→ THE REQUEST: Please reproduce each of the following entries word for word, omitting the pictures.

Pointing data for screenshots:
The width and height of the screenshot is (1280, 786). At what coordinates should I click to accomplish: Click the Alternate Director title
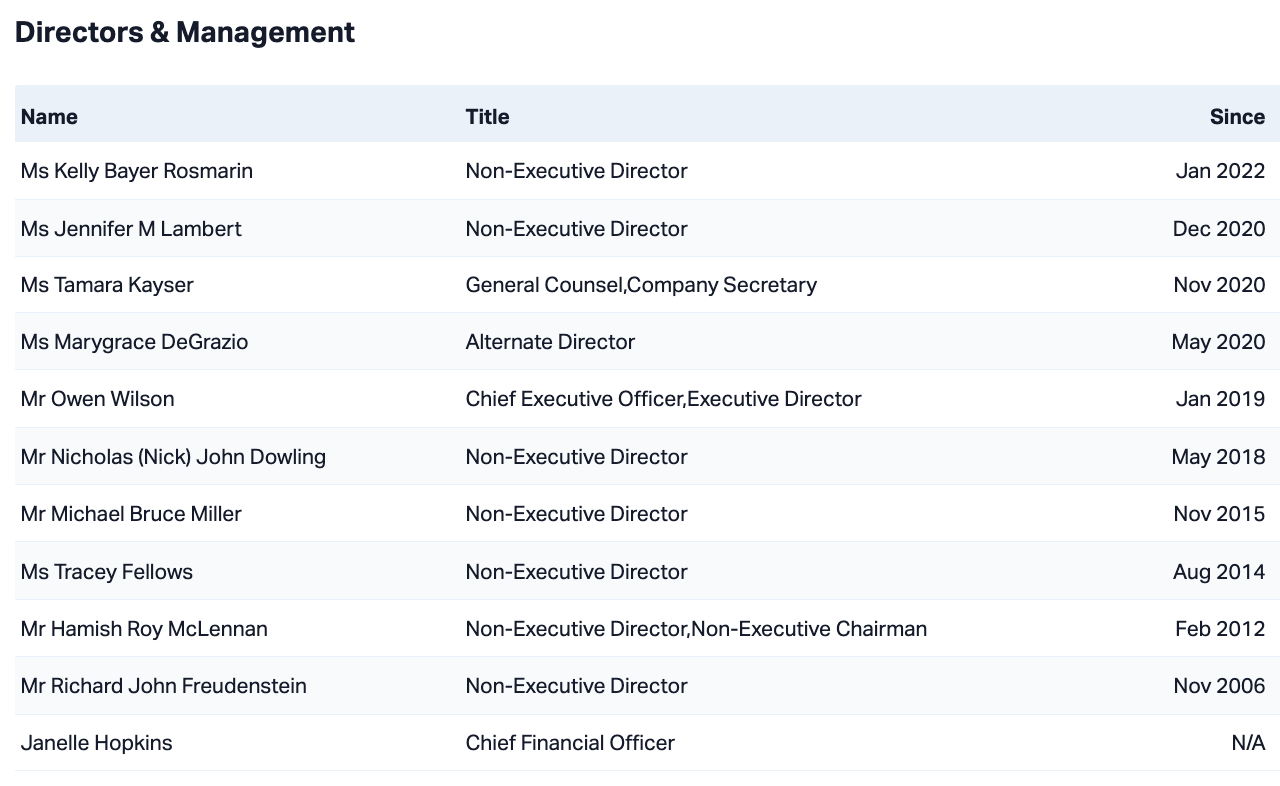click(550, 342)
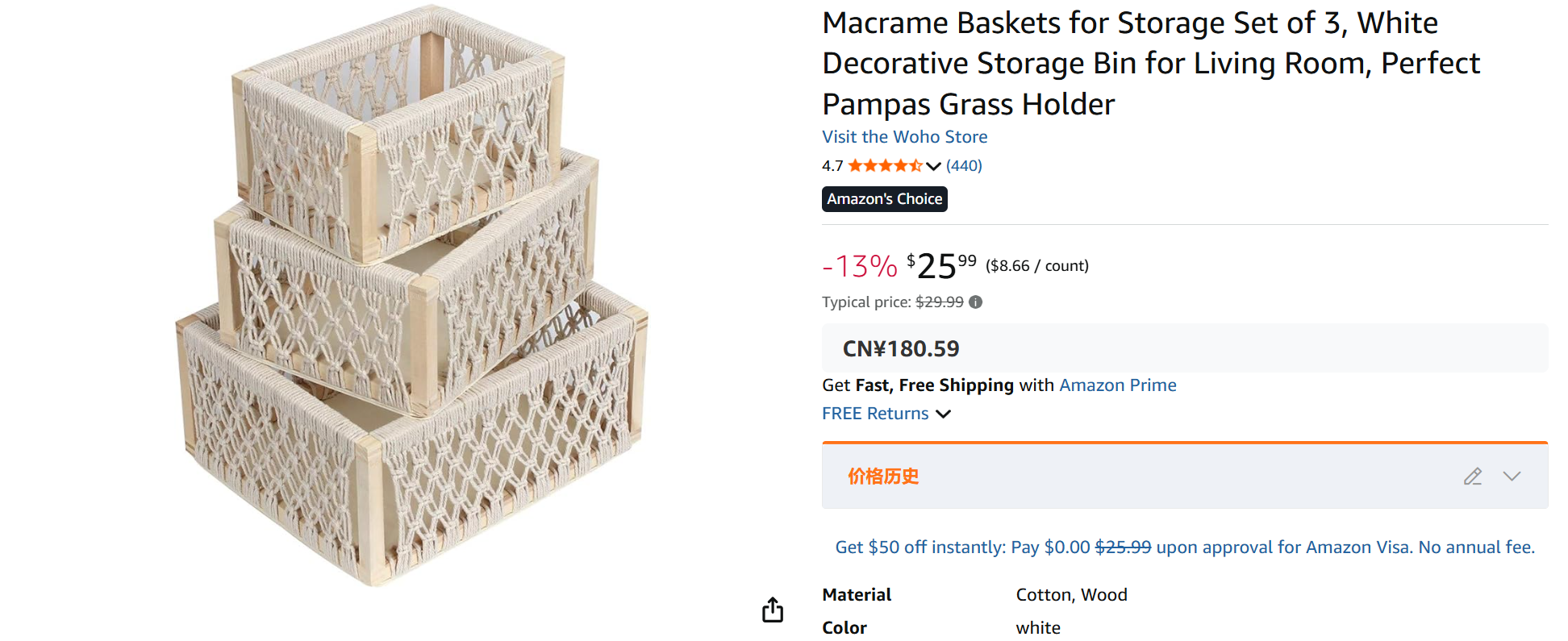Click the 价格历史 header label

point(883,477)
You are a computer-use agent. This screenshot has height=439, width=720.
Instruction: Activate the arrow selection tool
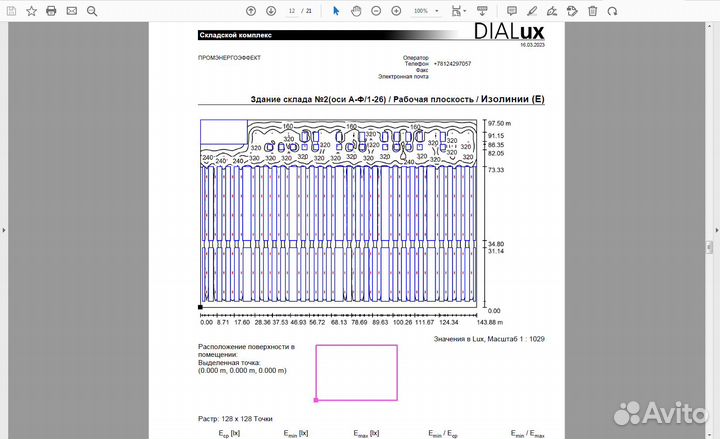pyautogui.click(x=335, y=11)
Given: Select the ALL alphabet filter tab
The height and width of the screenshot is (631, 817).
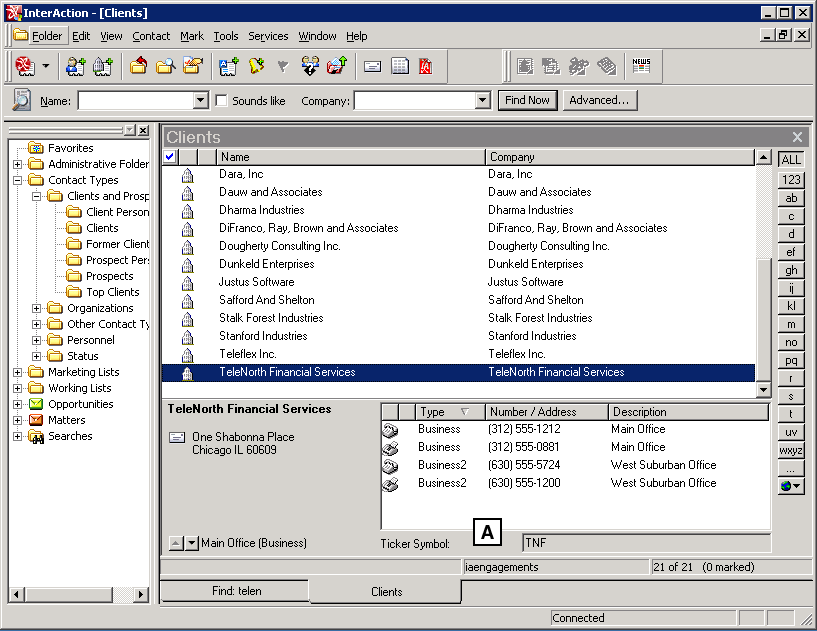Looking at the screenshot, I should point(790,159).
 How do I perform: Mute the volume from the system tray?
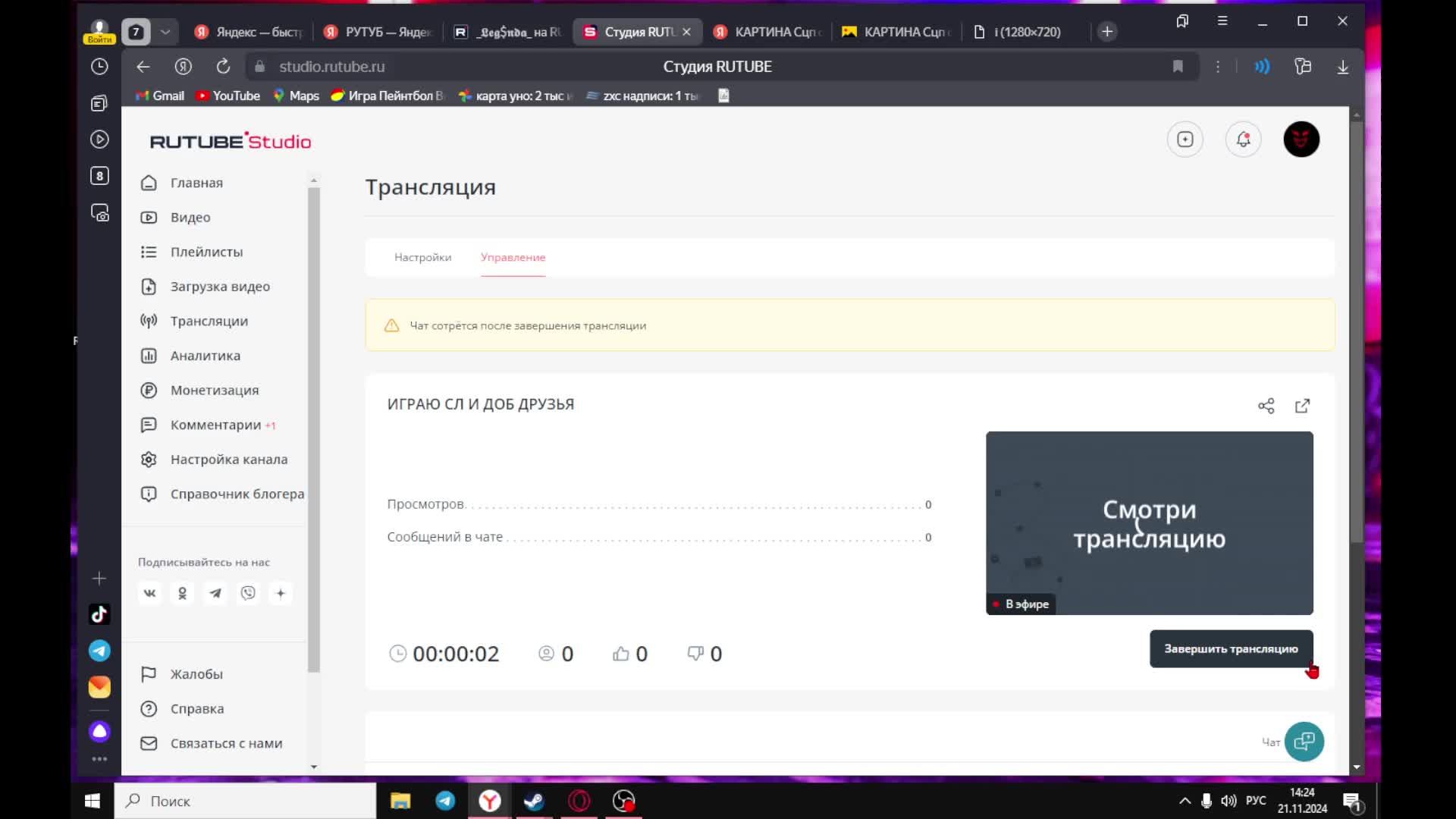[x=1229, y=801]
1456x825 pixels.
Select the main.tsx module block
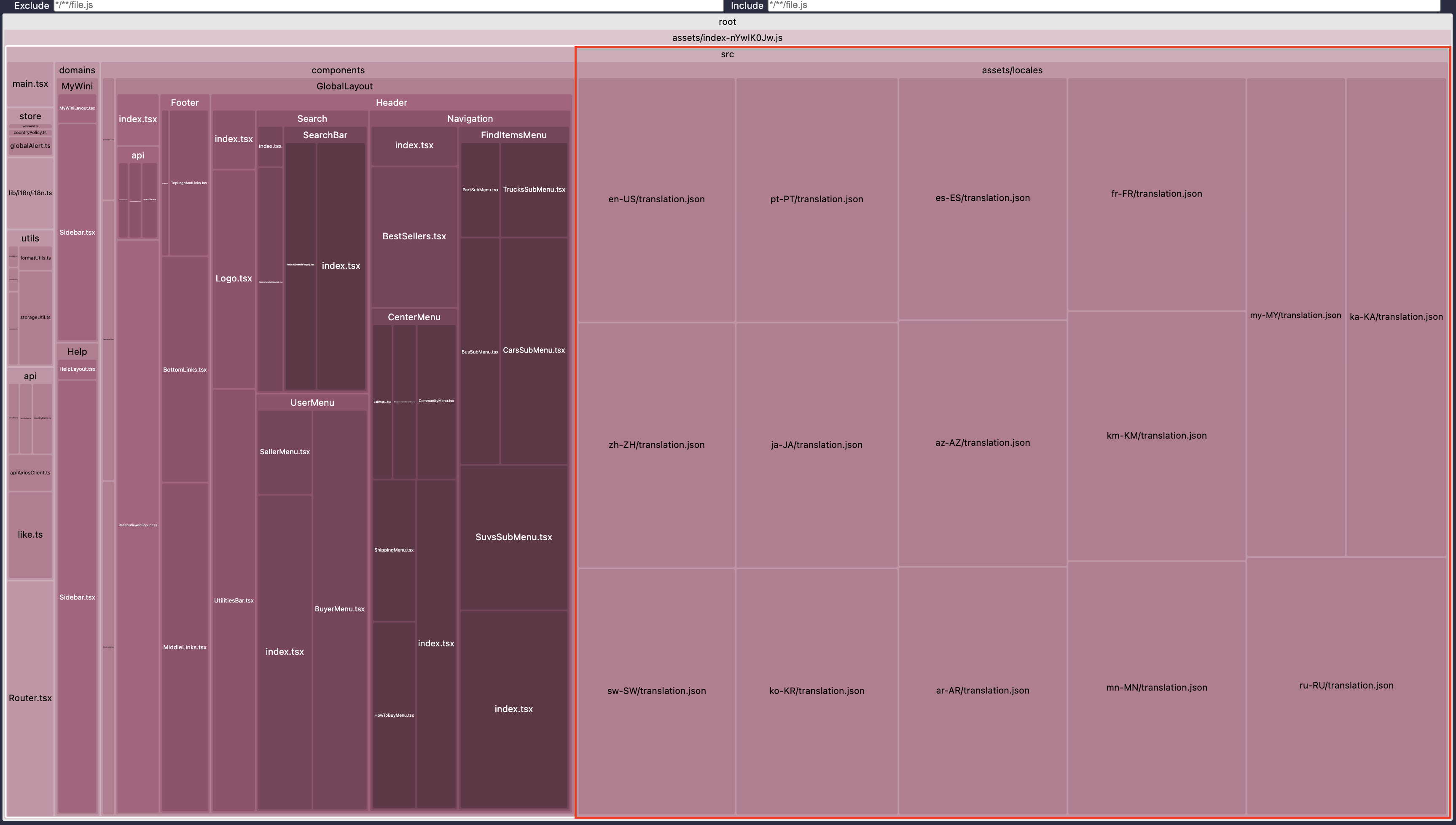pyautogui.click(x=30, y=84)
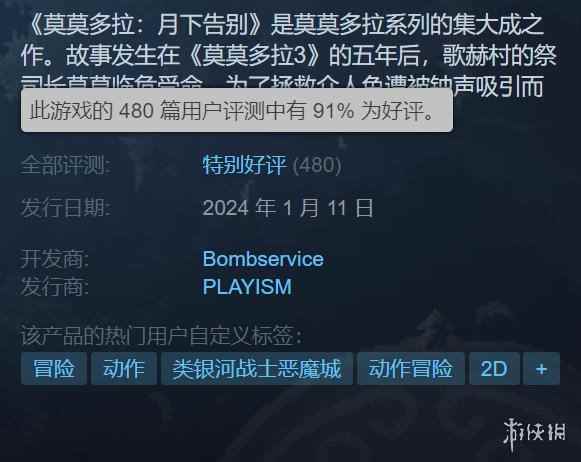
Task: Click the 全部评测 label
Action: click(x=66, y=165)
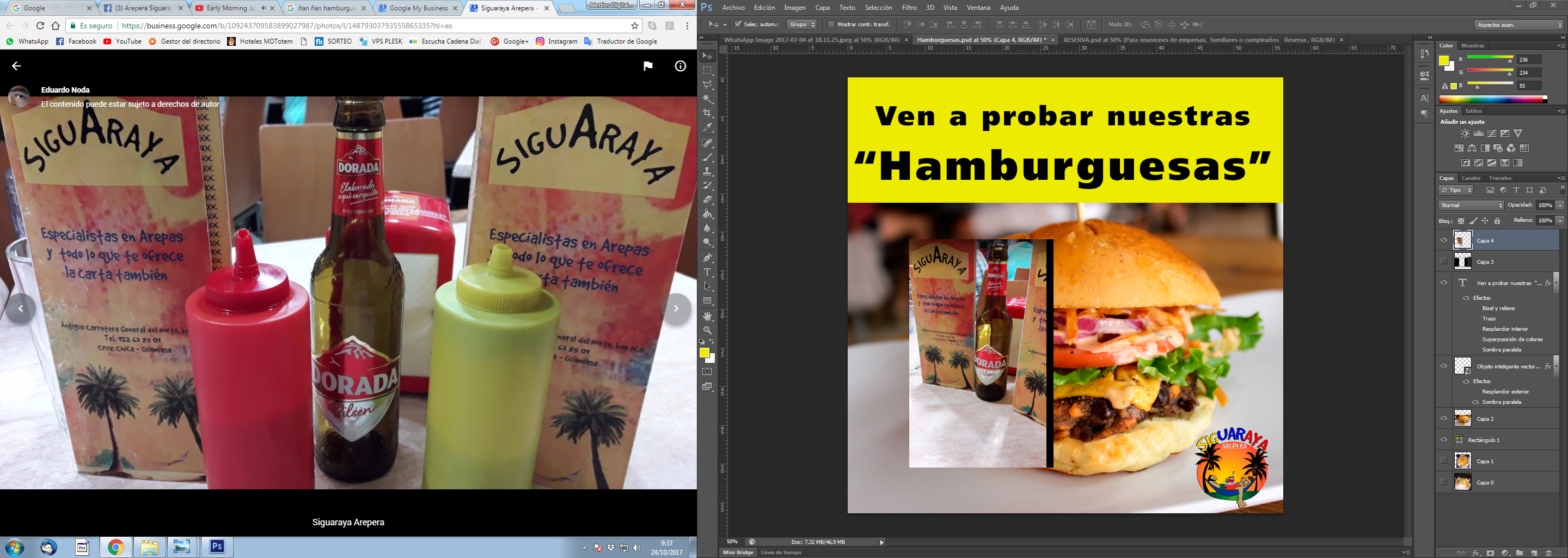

→ RESULT FOR THIS TASK:
The width and height of the screenshot is (1280, 786). At what coordinates should I click to accomplish: Click the Alternate Director title
click(550, 342)
Click the 价格历史 header label

point(883,477)
You are a computer-use agent. This screenshot has height=439, width=720.
Instruction: Activate the arrow selection tool
pyautogui.click(x=335, y=11)
Given: Select the ALL alphabet filter tab
The height and width of the screenshot is (631, 817).
Looking at the screenshot, I should point(790,159).
 How do I perform: Mute the volume from the system tray?
[x=1229, y=801]
1456x825 pixels.
Select the main.tsx module block
pyautogui.click(x=30, y=84)
Task: Click the 全部评测 label
Action: click(x=66, y=165)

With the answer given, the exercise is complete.